* [SUPPLIED PASSAGE]
::::::::::

The family of an Illinois boy missing since 2011 says they are heartbroken after police determined that a person claiming to be Timmothy Pitzen apparently carried out a hoax.

Kara Jacobs told reporters Thursday that learning her nephew had not been found is “like reliving the day” he disappeared over again. Anderson also said his father, James Pitzen, “is devastated once again.”

The FBI announced Thursday that DNA testing ruled out that the individual is Pitzen, missing from Aurora, Ill. Police say the story they were told by the person found wandering the streets in Newport, Ky., Wednesday didn’t check out.

“DNA results have been returned indicating the person in question is not Timmothy Pitzen,” FBI spokesman Timothy Beam in Louisville said in a statement. 

“Law enforcement has not and will not forget Timmothy, and we hope to one day reunite him with his family. Unfortunately, that day will not be today.”

Individual identified

A short time later, Kentucky police identified the person claiming to be the missing boy as a 23-year-old Ohio man. 

Newport, Ky., police chief Tom Collins told ABC News that the person is Brian Rini of Medina in northeast Ohio.

State prison records show a man by that name was released from a state prison on March 7, after serving time for burglary and vandalism charges.

A man by that name also pleaded guilty to burglary charges in January 2018 and passing bad checks in December 2015, according to Medina County Court records. The same man had multiple citations in Medina Municipal Court, including driving without a valid license, disorderly conduct and theft.



This composite photo shows a concrete slab with Timmothy’s name, footprint and handprint, which still lies in the yard of the house where he lived. (Carrie Antlfinger/Associated Press )

::::::::::

* [DATA SUPPLIED]
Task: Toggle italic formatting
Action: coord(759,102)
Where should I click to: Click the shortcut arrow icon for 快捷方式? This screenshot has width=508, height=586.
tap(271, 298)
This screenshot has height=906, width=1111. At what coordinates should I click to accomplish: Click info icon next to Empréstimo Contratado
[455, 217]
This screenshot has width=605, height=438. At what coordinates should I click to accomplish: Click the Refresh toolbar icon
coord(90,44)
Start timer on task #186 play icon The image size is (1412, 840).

::::::::::

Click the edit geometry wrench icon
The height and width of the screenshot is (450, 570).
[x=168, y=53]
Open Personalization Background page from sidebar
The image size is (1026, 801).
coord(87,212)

::::::::::

* [EXPLORE THE MATERIAL]
1. Translate this sentence from the news report on the Timmothy Pitzen hoax into Spanish: "Newport, Ky., police chief Tom Collins told ABC News that the person is Brian Rini of Medina in northeast Ohio."
2. Write the next part of the news report on the Timmothy Pitzen hoax, picking up after its final line.
The entries have nothing to do with the news report on the Timmothy Pitzen hoax.

* [TASK-BY-TASK OUTPUTS]
1. El jefe de policía de Newport, Kentucky, Tom Collins, dijo a ABC News que la persona es Brian Rini, de Medina, en el noreste de Ohio.

2.
In May 2011, six-year-old Timmothy Pitzen’s mother picked him up at school in Illinois, took him to the zoo and a water park, and then killed herself at a hotel, leaving a note in which she said her son was fine but that no one would ever find him.

On Wednesday, an individual came forward and told authorities he is Timmothy.

‘Just escaped from 2 kidnappers’

Police in the Cincinnati suburb of Sharonville wrote in a short incident report that a boy said Wednesday morning that he had “just escaped from two kidnappers” whom he described as white men with body builder-type physiques. He said they were in a Ford SUV with Wisconsin licence plates and had been staying at a Red Roof Inn.
 
Sharonville police said on the department’s Facebook page that the information about the boy’s reported escape was received by police in Campbell County, Ky.

“The City of Sharonville Police Department, like every other police agency in the greater Cincinnati area, was requested to check their Red Roof Inn hotels regarding this incident,” the post read. “To the best of our knowledge, we have no information indicating that the missing juvenile was ever in the city of Sharonville.”
 
The body of 43-year-old Amy Fry-Pitzen was found on May 15, 2011. Her wrists were slit. Police investigating her death said she took steps that suggest she might have dropped her son off with a friend.

At the time, police searched for Timmothy in Illinois, Wisconsin and Iowa.